Press Release

Press Release 



Available now on Amazon!

I am pleased to announce the publication of my new book.

‘Below Ten Thousand’ sprang to life from a simple conversation between two clinical nurses working in Recovery on a day like any other.

John Gibbs and I were having a discussion about our recent experiences with noise and distraction, an endemic problem in many operating theatres during surgery and anaesthesia.

Our conversation unearthed an observation that noise and distraction eroded the effectiveness of our high risk environment and compromised our quest for an enduring team safety culture.

It had a negative impact on patient safety as well as clinician wellbeing.

During the conversation I was merely a wall to bounce an idea off. My only contribution was to challenge John in a few simple ways:

“What would such a thing look like?”

  • “Let’s reverse engineer the steps and design an effective strategic situational awareness tool.” 

  • “Let’s see how far we get with this!”

John’s simple solution came from a concept within aviation, where noise and distractions unrelated to the task of flying a plane at altitudes below ten thousand feet are prohibited in order to fully augment the task-rich focus environment.

The book has arisen from an openly collaborative space I call a ‘cognitive laboratory’.

- EXPLORE THE MATERIAL -
1) Shorten the press release's paragraph beginning "John’s simple solution came from a concept within aviation" while keeping its main facts.
2) Carry the press release about the book ‘Below Ten Thousand’ forward from its last sentence.

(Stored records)
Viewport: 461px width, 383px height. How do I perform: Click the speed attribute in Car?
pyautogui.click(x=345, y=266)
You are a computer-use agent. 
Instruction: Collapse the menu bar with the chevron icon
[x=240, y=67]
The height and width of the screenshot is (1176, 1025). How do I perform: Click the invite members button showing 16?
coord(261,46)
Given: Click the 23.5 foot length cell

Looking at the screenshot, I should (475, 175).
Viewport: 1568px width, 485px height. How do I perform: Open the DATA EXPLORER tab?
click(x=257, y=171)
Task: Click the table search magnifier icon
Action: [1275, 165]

- YOUR WRITTEN ANSWERS -
1) John’s solution drew on an aviation concept: below ten thousand feet, noise and distractions unrelated to flying the plane are prohibited so crews can focus fully on a task-rich environment.

2)
It is only through open collaboration with John, and also with Rob Tomlinson who fuelled the ongoing discussion from the UK, that I was able to find the words and ideas that infiltrate this confrontational tract on safety culture and nursing philosophy.

How can such a simple book be confrontational?

Challenging notions involving the delusions of safety in healthcare is indeed a dangerous sport. It takes courage, passion and persistence to break through the glass barricades of pedagogy.

As part of the risk assessment in publishing this book, the need to advocate was of paramount value.

‘Pete Smith’ is the only name on the book because I am the only one who can dwell at ground zero with respect to any fallout.

Rob Tomlinson and John Gibbs are still shining lights in clinical operating theatre nursing practice. They work relentlessly and with stunning effectiveness at the clinical interface, mentoring, communicating, networking and growing the next generation of nurses who, if people like John and Rob are allowed to continue their safety culture advocacy unfettered, will enjoy a career empowered by compassionate systems of work that will allow them to care well for themselves, their loved ones, their colleagues and their patients inclusively.

Because of their future potential in redesigning healthcare philosophies from the ground up, I chose not to risk their current careers by implicating them in the expression of words I fully chose and which I brandish at my own risk. 

The world needs inspiring nurses like Rob Tomlinson and John Gibbs.

‘The Below Ten Thousand Way to a clinician led safety culture’ is my gift to them.